═══ EXCERPTED DATA
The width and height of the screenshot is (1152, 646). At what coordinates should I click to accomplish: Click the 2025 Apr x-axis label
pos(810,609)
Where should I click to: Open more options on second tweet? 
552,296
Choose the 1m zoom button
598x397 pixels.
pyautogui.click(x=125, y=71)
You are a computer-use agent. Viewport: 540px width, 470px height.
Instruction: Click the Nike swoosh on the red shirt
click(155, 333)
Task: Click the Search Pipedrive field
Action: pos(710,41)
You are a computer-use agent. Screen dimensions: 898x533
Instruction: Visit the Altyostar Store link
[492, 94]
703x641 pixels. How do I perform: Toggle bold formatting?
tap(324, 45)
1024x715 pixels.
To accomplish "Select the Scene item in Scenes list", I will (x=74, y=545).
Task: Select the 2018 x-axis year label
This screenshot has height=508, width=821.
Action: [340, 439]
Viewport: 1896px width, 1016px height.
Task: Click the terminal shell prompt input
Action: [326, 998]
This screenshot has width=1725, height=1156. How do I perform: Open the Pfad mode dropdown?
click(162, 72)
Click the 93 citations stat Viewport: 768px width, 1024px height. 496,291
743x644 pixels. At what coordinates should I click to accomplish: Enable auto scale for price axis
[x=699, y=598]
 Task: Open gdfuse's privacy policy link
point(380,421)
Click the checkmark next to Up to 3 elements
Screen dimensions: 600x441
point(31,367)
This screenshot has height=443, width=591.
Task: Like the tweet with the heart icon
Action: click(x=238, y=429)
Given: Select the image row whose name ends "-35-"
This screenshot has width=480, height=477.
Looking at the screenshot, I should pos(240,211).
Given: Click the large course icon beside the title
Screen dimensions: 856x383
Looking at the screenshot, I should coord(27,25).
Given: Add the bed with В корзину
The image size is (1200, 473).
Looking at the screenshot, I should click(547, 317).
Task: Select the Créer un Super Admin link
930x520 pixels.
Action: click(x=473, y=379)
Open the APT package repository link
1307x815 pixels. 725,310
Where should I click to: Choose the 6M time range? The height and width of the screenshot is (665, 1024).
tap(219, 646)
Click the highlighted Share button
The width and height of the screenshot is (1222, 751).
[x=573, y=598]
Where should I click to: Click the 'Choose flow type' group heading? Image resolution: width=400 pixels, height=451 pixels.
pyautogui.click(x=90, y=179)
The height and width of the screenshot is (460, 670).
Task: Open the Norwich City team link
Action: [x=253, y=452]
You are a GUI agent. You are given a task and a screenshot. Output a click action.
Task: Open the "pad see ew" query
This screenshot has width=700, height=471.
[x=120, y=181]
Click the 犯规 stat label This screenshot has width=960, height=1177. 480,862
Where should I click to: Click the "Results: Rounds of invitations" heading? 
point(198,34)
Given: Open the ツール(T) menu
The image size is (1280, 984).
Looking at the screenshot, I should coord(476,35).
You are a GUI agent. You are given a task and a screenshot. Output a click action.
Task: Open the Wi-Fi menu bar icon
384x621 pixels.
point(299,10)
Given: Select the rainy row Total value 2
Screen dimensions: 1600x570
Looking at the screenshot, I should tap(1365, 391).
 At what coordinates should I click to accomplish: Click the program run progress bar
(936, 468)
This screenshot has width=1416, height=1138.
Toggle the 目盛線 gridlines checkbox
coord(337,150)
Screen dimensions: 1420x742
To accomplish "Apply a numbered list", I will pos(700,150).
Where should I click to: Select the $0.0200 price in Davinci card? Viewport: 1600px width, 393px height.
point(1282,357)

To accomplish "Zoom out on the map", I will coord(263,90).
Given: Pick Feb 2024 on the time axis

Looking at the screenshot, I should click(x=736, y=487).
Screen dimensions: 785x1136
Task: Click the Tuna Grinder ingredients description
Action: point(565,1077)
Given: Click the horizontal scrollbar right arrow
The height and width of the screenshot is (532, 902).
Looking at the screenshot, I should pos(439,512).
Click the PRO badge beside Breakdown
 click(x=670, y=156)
══════
▸ REQUIRED WORK
Look through the entries above; copy every line holding the string "will".

▸ EXPECTED ANSWER
To accomplish "Select the Scene item in Scenes list", I will (x=74, y=545).
To accomplish "Apply a numbered list", I will pos(700,150).
To accomplish "Zoom out on the map", I will coord(263,90).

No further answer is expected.